→ What the task requires
Every line in the records below that holds the word "button" is to be copied.

→ Record extracts
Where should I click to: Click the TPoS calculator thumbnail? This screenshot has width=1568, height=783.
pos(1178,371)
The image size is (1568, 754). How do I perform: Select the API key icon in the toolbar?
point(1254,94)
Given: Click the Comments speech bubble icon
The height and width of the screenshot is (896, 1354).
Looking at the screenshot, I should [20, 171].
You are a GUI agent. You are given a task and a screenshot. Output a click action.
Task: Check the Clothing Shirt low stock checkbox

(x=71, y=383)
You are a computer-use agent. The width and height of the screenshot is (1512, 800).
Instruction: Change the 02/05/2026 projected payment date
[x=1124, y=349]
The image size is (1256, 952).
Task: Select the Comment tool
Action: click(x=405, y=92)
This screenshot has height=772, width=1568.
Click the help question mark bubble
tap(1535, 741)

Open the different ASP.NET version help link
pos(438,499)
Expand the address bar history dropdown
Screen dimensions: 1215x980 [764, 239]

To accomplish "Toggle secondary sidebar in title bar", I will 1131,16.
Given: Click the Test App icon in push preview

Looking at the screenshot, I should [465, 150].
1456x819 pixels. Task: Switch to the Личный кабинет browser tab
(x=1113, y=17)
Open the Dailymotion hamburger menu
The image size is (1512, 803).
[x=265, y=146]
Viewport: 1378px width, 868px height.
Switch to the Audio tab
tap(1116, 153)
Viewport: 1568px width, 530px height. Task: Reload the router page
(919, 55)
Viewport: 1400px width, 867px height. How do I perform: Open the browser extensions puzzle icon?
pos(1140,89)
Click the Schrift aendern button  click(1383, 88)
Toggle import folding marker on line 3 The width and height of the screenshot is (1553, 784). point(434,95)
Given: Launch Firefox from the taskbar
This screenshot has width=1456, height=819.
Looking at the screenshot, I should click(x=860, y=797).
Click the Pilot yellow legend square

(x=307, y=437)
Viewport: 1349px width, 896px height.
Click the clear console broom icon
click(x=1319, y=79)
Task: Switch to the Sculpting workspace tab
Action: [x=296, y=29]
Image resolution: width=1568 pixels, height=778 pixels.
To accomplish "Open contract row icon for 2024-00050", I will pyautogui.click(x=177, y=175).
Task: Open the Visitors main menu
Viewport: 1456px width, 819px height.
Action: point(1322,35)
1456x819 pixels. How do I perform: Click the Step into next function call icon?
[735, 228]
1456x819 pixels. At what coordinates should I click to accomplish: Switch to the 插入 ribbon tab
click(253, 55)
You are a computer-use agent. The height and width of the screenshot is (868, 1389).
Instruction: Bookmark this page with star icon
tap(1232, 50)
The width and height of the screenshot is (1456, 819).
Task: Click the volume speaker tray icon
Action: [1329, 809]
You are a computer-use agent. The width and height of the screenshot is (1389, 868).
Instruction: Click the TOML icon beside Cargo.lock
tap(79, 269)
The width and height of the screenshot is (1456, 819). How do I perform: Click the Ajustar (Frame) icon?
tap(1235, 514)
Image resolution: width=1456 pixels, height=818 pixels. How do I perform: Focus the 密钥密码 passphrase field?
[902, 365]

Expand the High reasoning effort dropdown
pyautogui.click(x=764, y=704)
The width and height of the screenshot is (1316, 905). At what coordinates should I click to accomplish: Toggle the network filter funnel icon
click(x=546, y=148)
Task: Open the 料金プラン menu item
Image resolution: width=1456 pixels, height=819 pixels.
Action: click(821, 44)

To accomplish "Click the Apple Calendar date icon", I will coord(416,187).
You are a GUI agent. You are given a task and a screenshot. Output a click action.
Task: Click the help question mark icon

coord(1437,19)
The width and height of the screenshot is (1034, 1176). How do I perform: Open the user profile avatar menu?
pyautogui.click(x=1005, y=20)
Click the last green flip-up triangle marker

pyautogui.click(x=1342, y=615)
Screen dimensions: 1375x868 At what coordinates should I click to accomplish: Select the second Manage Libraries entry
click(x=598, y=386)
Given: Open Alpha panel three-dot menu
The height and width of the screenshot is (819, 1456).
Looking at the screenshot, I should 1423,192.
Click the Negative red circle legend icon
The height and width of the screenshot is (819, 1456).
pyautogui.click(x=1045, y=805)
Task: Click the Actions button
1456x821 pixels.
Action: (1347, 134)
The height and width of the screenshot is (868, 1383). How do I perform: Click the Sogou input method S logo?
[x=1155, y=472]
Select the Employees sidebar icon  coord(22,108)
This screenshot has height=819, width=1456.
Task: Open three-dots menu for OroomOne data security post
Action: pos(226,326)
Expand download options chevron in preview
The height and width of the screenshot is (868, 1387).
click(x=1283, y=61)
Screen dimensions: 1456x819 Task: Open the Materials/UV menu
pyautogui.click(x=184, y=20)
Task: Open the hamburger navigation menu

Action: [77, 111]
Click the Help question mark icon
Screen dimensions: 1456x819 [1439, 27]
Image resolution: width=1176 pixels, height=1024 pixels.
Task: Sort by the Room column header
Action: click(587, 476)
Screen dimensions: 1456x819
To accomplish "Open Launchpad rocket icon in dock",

→ Response below
Click the Schrift aendern button  click(1383, 88)
Task: Click the Actions button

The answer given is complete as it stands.